Image:©2011 EPFL / Alice

LAUSANNE, SWITZERLAND – EPFL and the St Prex Classics Festival have created what promises to be the region’s most talked-about architectural project since the Rolex Learning Center at the polytechnic institute, although far smaller, less expensive and mobile.

The two teamed up to solve the practical problem of how to hold an open-air music and dance festival in the small intimate spaces of a medieval village, protecting performers and concert-goers from bad weather while preserving good acoustics and allowing relations with the neighbours to remain healthy.

Moon over Saint Prex, filled with dance and music, visible from miles away

The project has resulted in an extraordinary architectural structure that will be visible from miles around, with a moon-like floating top of helium that can be lowered in bad weather or as needed.

The installation can be dismantled completely and will offer a rich option over tents for outdoor festivals and other events in the future.

Image:©2011 EPFL / Alice

“Ao” is the code name for the project, after the god of clouds of Polynesian mythology. It is being designed by EPFL’s Space Conception Workshop, known by its French acronym Alice, under the leadership of Alice’s director, Dieter Dietz, with a number of students involved.

Architects Sibylle Koessler and Sara Formery have designed the installation, which will be presented to the public in August 2012 for next year’s St Prex Classics, if the CHF2 million in funds needed to complete the project can be raised on time: fundraising for the newly launched project has just begun.

Saint Prex Classics 2011 is in temporary quarters while new project moves ahead

The 2011 festival (see GenevaLunch report on the festival) kicks off Tuesday evening 16 August with free concerts as part of the new Festival Off featuring student performers, a wide mix of music and food and drink stalls on the main street of Saint Prex, a 12th century village on the shores of Lake Geneva, near Morges. The first major concert, also Tuesday evening, was quickly sold out: Philippe Jarousky and friends, at the 11th century roman church that overlooks the old town and Lake Geneva.

The view from the arena (Image:©2011 EPFL / Alice)

St Prex Classics concerts are being held mainly in the Salle du Vieux Moulin in Saint Prex and the Theatre Beausobres in Morges this year, with three in the St Prex church, rather than in the Grand Rue of the village’s old town, as was the case the first five years.

The complexity of the performances, the growing size of the audience and renovations in the old town excluded the use of the main street for concerts in 2011.

Ticket information for remaining concerts: St Prex Classics.

How the planned new performance arena works

EPFL’s description of the new performance centre, which can be completely dismantled:

“The base of the installation, made entirely of wood, takes its inspiration from the famous theatre of Epidaurus that existed in Greece in the 4th or 3rd century BC, in particular the curve of the tiered seating, opposite the clock tower. The seating can normally hold up to 700 people; this is reduced to 500 when the modular stage is enlarged to accommodate large orchestras or choreography.

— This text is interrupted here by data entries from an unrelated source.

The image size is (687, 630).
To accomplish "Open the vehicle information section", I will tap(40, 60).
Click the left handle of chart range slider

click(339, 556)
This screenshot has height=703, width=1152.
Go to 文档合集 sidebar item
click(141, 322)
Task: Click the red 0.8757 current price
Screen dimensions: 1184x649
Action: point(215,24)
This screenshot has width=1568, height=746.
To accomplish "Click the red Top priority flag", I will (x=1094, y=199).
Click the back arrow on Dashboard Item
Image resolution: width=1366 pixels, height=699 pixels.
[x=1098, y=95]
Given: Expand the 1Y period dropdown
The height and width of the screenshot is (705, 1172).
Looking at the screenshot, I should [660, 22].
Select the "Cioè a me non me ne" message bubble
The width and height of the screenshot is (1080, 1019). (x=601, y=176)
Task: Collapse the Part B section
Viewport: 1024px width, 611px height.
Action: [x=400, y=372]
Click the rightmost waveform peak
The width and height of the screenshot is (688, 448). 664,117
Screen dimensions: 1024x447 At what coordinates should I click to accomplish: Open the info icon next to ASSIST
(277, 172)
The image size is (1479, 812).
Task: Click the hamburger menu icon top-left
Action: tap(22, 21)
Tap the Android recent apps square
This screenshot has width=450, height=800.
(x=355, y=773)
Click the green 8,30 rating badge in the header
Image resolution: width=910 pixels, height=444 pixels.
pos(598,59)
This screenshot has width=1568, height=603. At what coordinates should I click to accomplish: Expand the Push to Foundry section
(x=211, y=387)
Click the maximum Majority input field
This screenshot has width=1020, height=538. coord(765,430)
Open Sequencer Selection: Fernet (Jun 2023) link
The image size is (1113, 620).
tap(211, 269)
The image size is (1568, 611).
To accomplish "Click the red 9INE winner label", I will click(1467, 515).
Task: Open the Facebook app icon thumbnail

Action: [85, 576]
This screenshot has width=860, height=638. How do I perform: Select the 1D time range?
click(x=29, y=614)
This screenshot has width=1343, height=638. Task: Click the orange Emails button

“Although the medieval façade, including the clock tower, remains one of the main features of the new structure, the most spectacular element is actually to be found above it. A vast hemisphere of helium – 25 meters in diameter and visible for miles around – will float above the ‘arena’ and the village. Its white polyamide envelope can be illuminated from the inside or be used as a screen to display projected images. In case of bad weather, this balloon can be lowered to completely cover the stage and seating area, thus forming a dome. A transparent membrane, tightened around its circumference would then transform the square into a closed concert hall, without however being
separated from the old walls.”

Image:©2011 EPFL / Alice

Ao can be assembled and dismantled in less than a week, says the Alice team, with only part of the equipment, including the balloon, kept in Saint‐Prex. The structures forming the base of the tiered seating and the
technical ring will be rented each year to specialized companies.

Festival founder calls new structure the perfect fit

Hazeline Van Swaay, founder and director of the festival, is enthusiastic about the new structure. It “will allow us to continue to use the Old Town, while offering an improved level of comfort to the performers and to larger audiences. The cooperation with EPFL has brought an architectural dimension which measures up to the artistic quality of the St Prex Classics, and which truly highlights the location’s historic heritage.”

About Saint Prex

Saint Prex’s clock tower, which will feature as part of the backdrop for the new performance area, is part of a 13th century forge, one of the oldest existing buildings in Saint Prex.

St Prex, vieux bourg (old town), preparing for the St Prex Classics Tuesday 16 August

The area has been occupied by people for more than 7,000 years, first by lakedwellers whose homes were on stilts, and then in waves, by the Helvètes, Romans, Burgundians and Franks.

In 1234 the people along the lakefront, whose lives were regularly in peril from attacks, were offered stability when the archbishop of Lausanne built the bourg, the triangle of land that juts out into Lake Geneva. Villagers, in case of attack, could alert the cathedral across the water by lighting fires.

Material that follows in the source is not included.